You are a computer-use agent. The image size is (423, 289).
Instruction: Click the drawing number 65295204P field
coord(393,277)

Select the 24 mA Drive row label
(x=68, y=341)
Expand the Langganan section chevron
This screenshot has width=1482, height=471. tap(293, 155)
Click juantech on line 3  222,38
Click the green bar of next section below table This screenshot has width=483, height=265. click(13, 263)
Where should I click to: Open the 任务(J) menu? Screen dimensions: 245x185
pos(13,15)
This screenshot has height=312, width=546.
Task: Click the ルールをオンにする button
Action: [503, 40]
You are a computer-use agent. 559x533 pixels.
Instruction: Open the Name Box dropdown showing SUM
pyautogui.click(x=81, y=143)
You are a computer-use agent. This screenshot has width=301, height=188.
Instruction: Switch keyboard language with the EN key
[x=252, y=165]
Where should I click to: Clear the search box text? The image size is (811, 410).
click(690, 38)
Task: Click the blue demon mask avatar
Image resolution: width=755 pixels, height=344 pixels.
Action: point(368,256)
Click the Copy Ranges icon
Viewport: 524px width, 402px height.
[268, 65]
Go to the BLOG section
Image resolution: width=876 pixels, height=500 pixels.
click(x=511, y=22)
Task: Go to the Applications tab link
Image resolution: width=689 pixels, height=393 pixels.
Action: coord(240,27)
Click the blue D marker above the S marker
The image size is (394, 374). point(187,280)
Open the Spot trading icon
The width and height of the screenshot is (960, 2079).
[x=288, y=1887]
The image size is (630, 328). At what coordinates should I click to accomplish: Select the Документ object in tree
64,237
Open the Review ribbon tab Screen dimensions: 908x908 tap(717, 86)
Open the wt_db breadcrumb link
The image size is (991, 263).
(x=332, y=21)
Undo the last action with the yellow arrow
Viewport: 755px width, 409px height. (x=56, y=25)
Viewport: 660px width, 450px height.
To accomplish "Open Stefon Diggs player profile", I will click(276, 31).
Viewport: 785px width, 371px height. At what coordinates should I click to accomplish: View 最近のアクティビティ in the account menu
================
* [WHAT YOU HAVE TO DO]: Note how many lines in the listing above contain the word "computer" and give only that number.

* [FINISHED EXERCISE]: 3